### Data supplied
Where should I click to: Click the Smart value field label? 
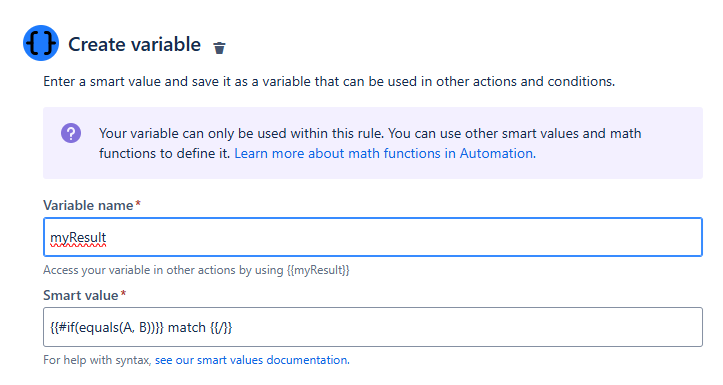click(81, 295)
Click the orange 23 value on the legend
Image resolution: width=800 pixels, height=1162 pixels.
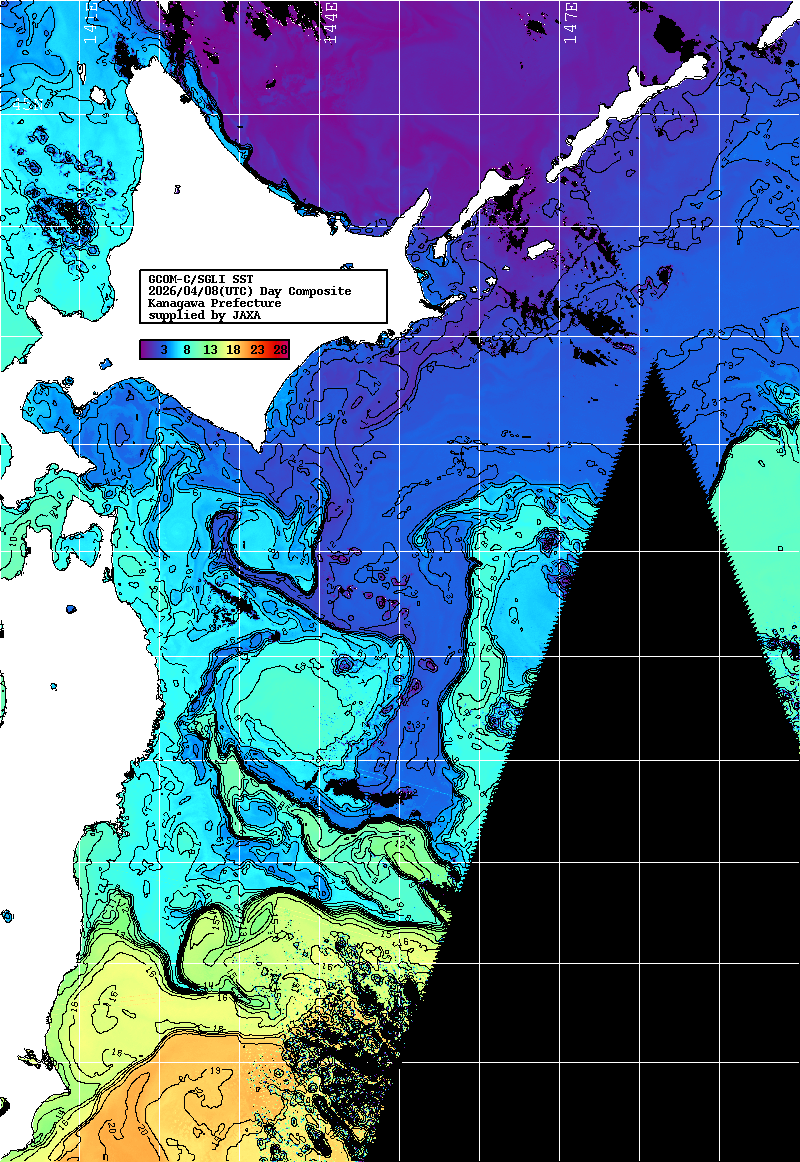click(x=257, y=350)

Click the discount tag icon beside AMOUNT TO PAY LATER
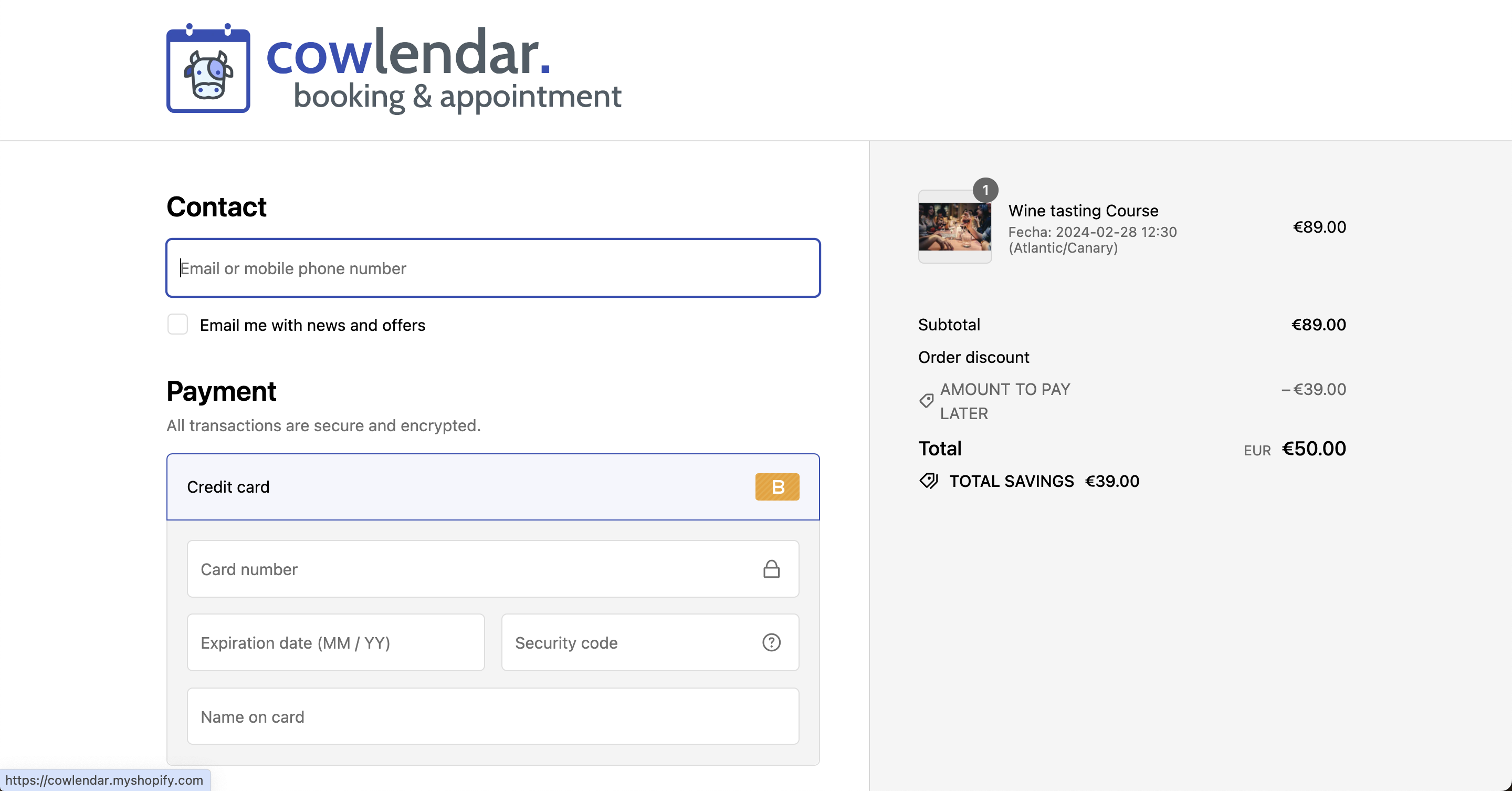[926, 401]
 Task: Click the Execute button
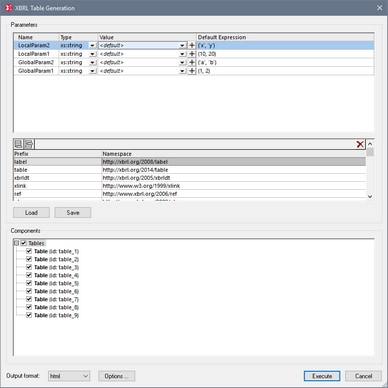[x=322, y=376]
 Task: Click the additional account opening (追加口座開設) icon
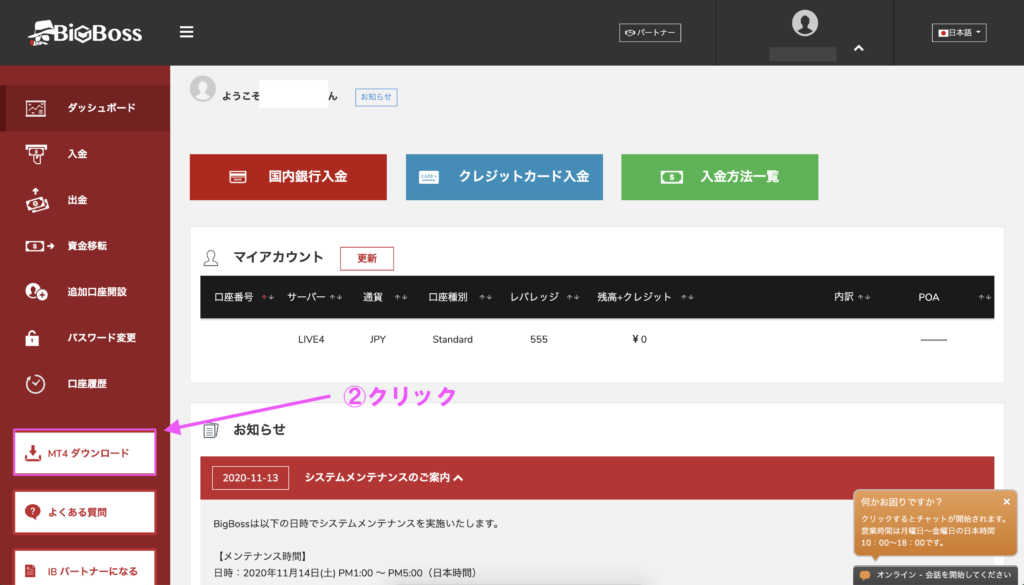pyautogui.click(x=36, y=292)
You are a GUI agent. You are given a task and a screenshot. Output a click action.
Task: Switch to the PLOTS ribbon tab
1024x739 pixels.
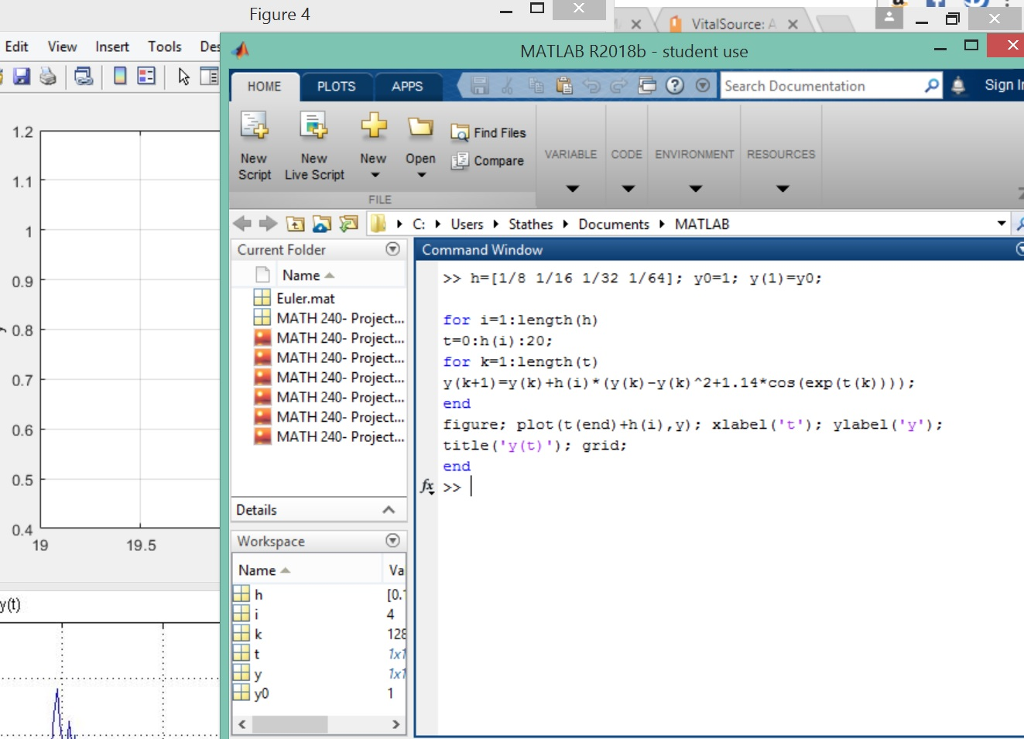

### Exercise
Please write the material out again exactly as shown above, minus any pictures.

### Problem solution
Where should I click to: Click the Smart value field label? 
click(81, 295)
Click the orange 23 value on the legend
Image resolution: width=800 pixels, height=1162 pixels.
click(x=257, y=350)

Click the discount tag icon beside AMOUNT TO PAY LATER
[926, 401]
 Task: Click the Execute button
[x=322, y=376]
 Task: Click the additional account opening (追加口座開設) icon
pyautogui.click(x=36, y=292)
You are a GUI agent. You are given a task and a screenshot. Output a click action.
Task: Switch to the PLOTS ribbon tab
1024x739 pixels.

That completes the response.